In 2007, when MIT purchased an Illumina GA instrument, Burge recalls discussing over lunch whether the machine could do something besides sequencing. “We realized it was pretty much an open system. You can control what goes on a flow cell using simple scripts. The machine has good microfluidics and high-end illumination and imaging.” These attributes make it quite flexible.

Researchers in Burge's laboratory are primarily interested in RNA-binding factors but chose to initially study DNA binding using the machine, which seemed more straightforward. “What if you put a fluorescently tagged protein directly into the flow cell?” Burge recalls. “If the fluorescent tag matches the characteristics of one of the fluorescent dNTPs used for sequencing, then you can tell the machine to image as if it were sequencing another base, and you would see which clusters of DNA the protein was binding to, and based on the strength of the signal, how strongly it bound.”

Burge's team briefly took over the machine at MIT to test their approach using the yeast transcription factor GCN4, the master regulator of the amino acid starvation response. They made a DNA library of random 25-mers, put it in the instrument and performed a sequencing step that built a complementary strand of nonnative fluorescent dNTPs. They stripped off the nonnative strand by denaturation and synthesized clean DNA with a new primer and Klenow. Then they added GCN4 fused to monomeric (m)Orange, which conveniently matches the spectral characteristics of one of the fluorescent nucleotides used by Illumina, and imaged the bound protein. Finally, they superimposed and registered the protein binding fluorescence image over the cluster sequencing images. Correction of the intensity for the size of the cluster allowed them to estimate intrinsic affinity for specific sequences. “We were excited when we saw that GCN4 was binding mostly to clusters that contain the consensus 7-mer,” says Burge.

But could they obtain dissociation constants from the data? Such quantitative measurements were not feasible using the state-of-the-art technology, protein-binding microarrays. These measurements required applying the protein to the flow cell at concentrations over a 600-fold range and were done in collaboration with Gary Schroth's group at Illumina. The effort paid off with dissociation constants that they verified by gel shift assays and with technical replicates.

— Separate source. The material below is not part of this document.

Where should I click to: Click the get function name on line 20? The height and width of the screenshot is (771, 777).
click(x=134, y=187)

In addition to the ability to measure dissociation constants, the method has other advantages. Because of the low background afforded by the nonstick surface of the flow cell, the wash step before imaging could be limited to 2 minutes or eliminated altogether. Protein-binding microarrays, in contrast, require a 20-min wash step that removes many weak binding interactions.

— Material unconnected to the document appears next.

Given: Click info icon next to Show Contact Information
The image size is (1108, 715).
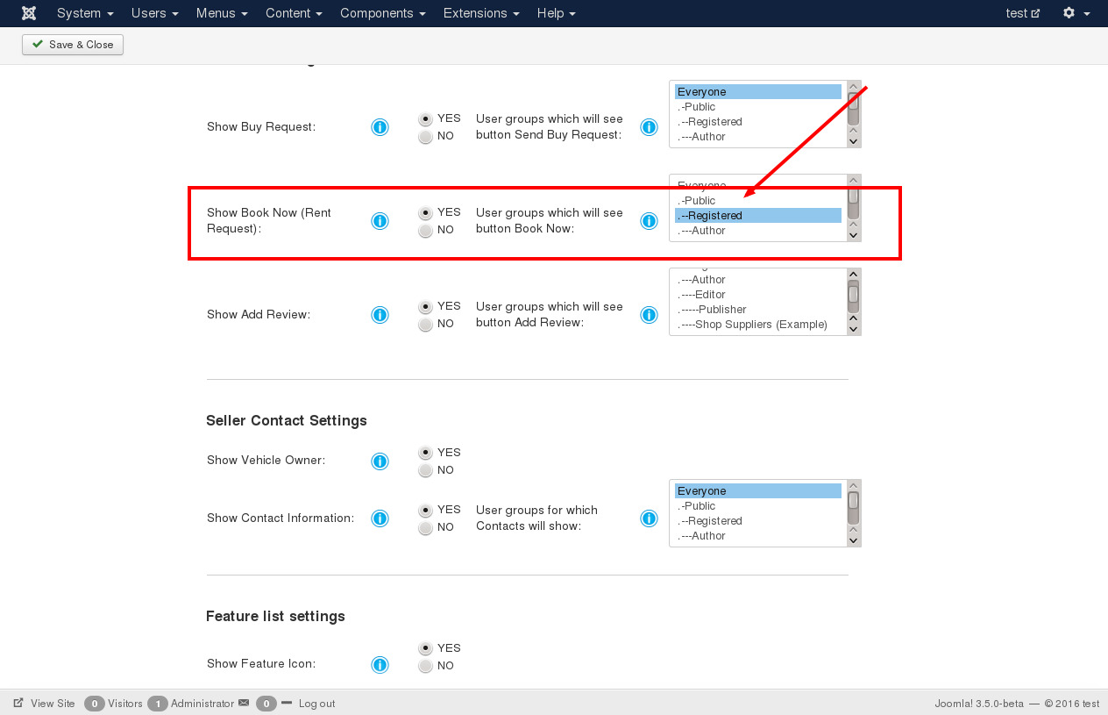Looking at the screenshot, I should coord(380,518).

But most impressive is the great increase in depth of measurements. They could obtain 100,000 measurements of protein-binding affinity for each 7-mer and 500 measurements each for 12-mers, all in different 25-mer contexts. Averaging over many contexts is arguably more physiologically relevant than using isolated 7- or 12-mers.

The achieved analysis depth enabled them to uncover complicated interdependencies between residues at different positions. In fact, the binding affinity was too complex to describe using a traditional weight matrix and instead they defined the binding using the full set of dissociation constants to all sequences. By capturing weaker and more complex interactions, the data allowed improved predictions of GCN4 binding and activity and revealed subsets of GCN4-regulated promoters with distinct expression kinetics.